Lydia DePillis of the Washington Post takes a closer look at the perils that working women face when they go on maternity leave. Noting that the EEOC received 5,217 pregnancy-related charges in 2014, DePillis writes that “[t]he volume of complaints is in part a result of the rising number of women in physical, low-wage fields where pregnancy is regarded as incompatible with particular job descriptions, like waitressing and working in a warehouse.” Yet even those “who don’t necessarily need any accommodation in order to fulfill their responsibilities” are vulnerable, including Kashawna Holmes, a recent mother who DePillis profiles in her piece. Holmes was terminated from her office job at the University of the District of Columbia just hours after giving birth to a son, even though she had filed the necessary paperwork for leave pursuant to federal and local law. “I was used to making a decent amount of money, living on my own, and I went from that to nothing, literally,” Holmes says. “I just really want them to know to think twice, maybe three times, before they do this to someone else.”

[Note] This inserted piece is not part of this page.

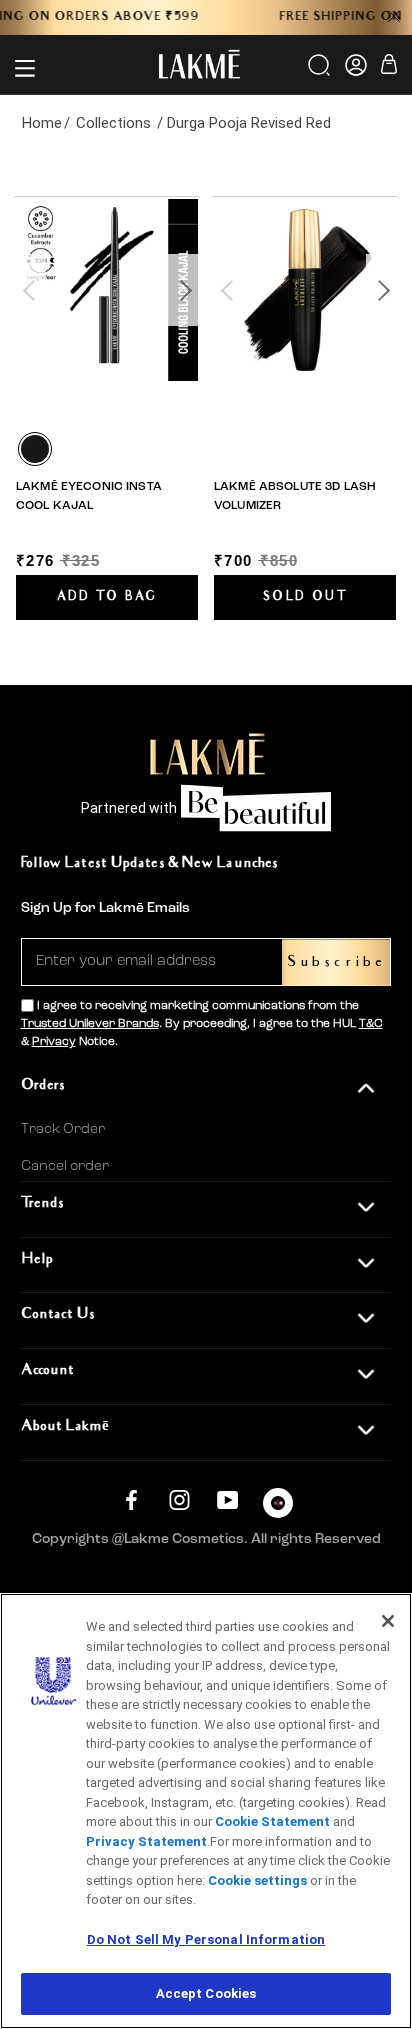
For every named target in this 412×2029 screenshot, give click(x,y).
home (42, 123)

The ubiquity of the cell phone appears to have claimed another victim: hotel phone operators. The New York Times reports that as calls made from hotel telephones — and, accordingly, revenue generated from such calls — has experienced a steady decline, the need for hotel phone operators is similarly starting to dwindle. Nearly 500 operators continue to connect callers in 161 Big Apple hotels, but plans to eliminate such jobs are hastening. “I’m glad to still have a job, but not knowing how long it will last, and whether tomorrow they will call you in and tell you that’s it, is hard for me,” said one operator. Even after accounting for severance, the financial outlook for many of the operators is not looking bright: “After taxes, [the severance] will be just half that amount, and when you think about these ladies with kids in college and mortgages, they don’t look at that number as sufficient to give up their jobs,” said another operator. “They’re scared because they want to know who is going to hire them at their age.”